Other accounts took images from a variety of sources, including Instagram. The most popular appears to have been the avatar of @EmmaMAGA_ (45,500 tweets since it first posted on February 5, or over 2,800 tweets a day):
Reverse searching this image leads to Instagram user Angie Varona, and dozens of different accounts which also use the picture.
Combined with the inhumanly high level of activity, this confirms the presence of a botnet.
Specific behavior
The accounts’ specific behavior confirms this. As of February 21, all their recent tweets were posts of news content from a range of sources including Breitbart, the BBC, RT, Reuters and (bizarrely) local newspaper the Coventry Telegraph in the UK. The great majority of them tweeted the same stories, from the same sources, in the same order.
In every tweet posted by these accounts, the hyperlink presented did not lead directly to a news story, but to an advertising site offering $5 in revenue per 10,000 clicks. Four different shorteners were used: news.thehealthybody.com; news.twittcloud.com; maga.news.twittcloud.com; and newspaper24.twittcloud.com. All led to similar screens with Trump logos and pay-per-click offers:
Posting for profit
The common theme between these accounts is therefore not a political stance, but the desire to generate revenue by attracting clicks.
Confirming that these accounts are the work of a single individual, eleven of them posted, as their pinned tweet, an identical shortened Google URL (goo.gl/1s3Rmr).
The link leads to a Facebook page called NationalNewsD, which appears to be a news aggregator. It posted relatively little in February; in early January, it was far more active. At that stage, it appeared to focus largely on Australian news, but progressively shifted its focus towards more US news, especially concerning Trump.
However, rather than simply leading the user to news stories, its posts again lead back to the pay-per-click page.
Some posts also contain a second link leading to a twitter account called @judith_forex. This claims to be Australian (albeit in non-native English). However, the account’s behavior is botlike, posting the same stories as the other accounts mentioned above in the same order, and having the same high rate of tweeting and the same pinned tweet with the same Google short URL:
The Google analytics for the shortened link to the Facebook page reveal that it was created on January 22, and had received a modest 1,850 clicks by February 21. Almost 90 percent of the clicks were referred from Twitter, and the great majority came from the United States.
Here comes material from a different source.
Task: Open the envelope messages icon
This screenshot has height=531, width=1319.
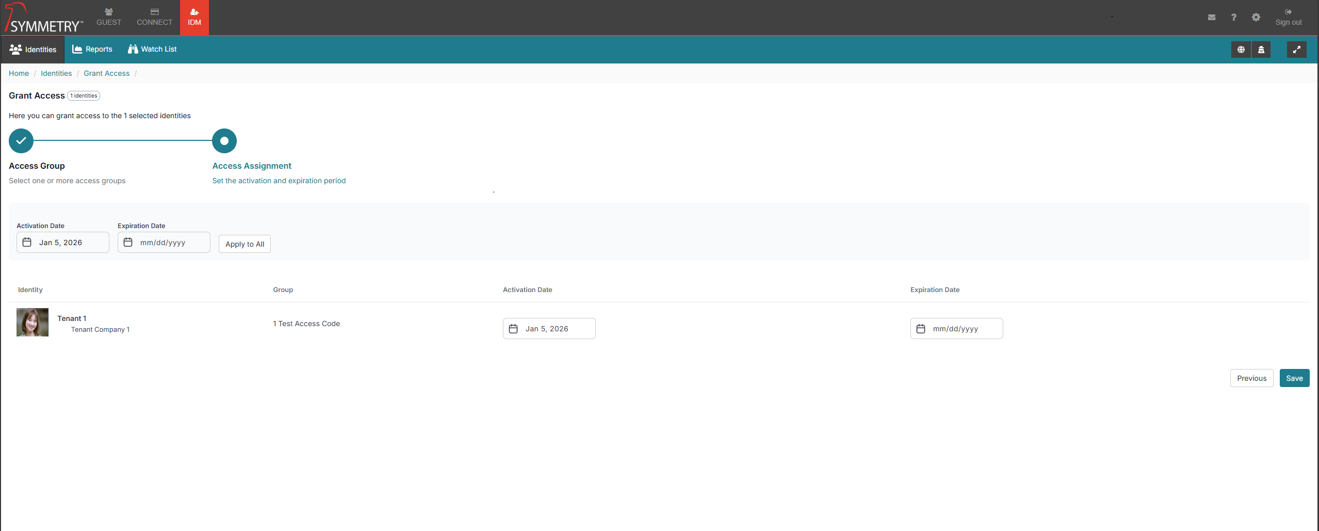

According to the detail of the analytics, 913 clicks came from the US, compared with 94 from Germany, 43 from Canada, 42 from the UK, 13 each from Australia and Venezuela, 9 from France, and 8 each from Sweden and Turkey.
This is a botnet posing as a pro-Trump network, amplifying a range of sources beyond the Kremlin’s RT, and drawing its greatest traffic from users in the US. However, it does not appear to be a political network designed to propagate pro-Trump messaging: the content it posts is too varied, including outlets such as the Guardian and the Coventry Telegraph, neither of which is a hotbed of pro-Trump sentiment.
The likelihood is that this botnet is not political in origin, but purely commercial. By creating a network of fake Trump supporters, it targets genuine ones, drawing them towards pay-per-click sites, and therefore advertising revenue. It is neither large nor especially effective, but it highlights the ways in which fake accounts can mimic real ones in order to make a fast cent.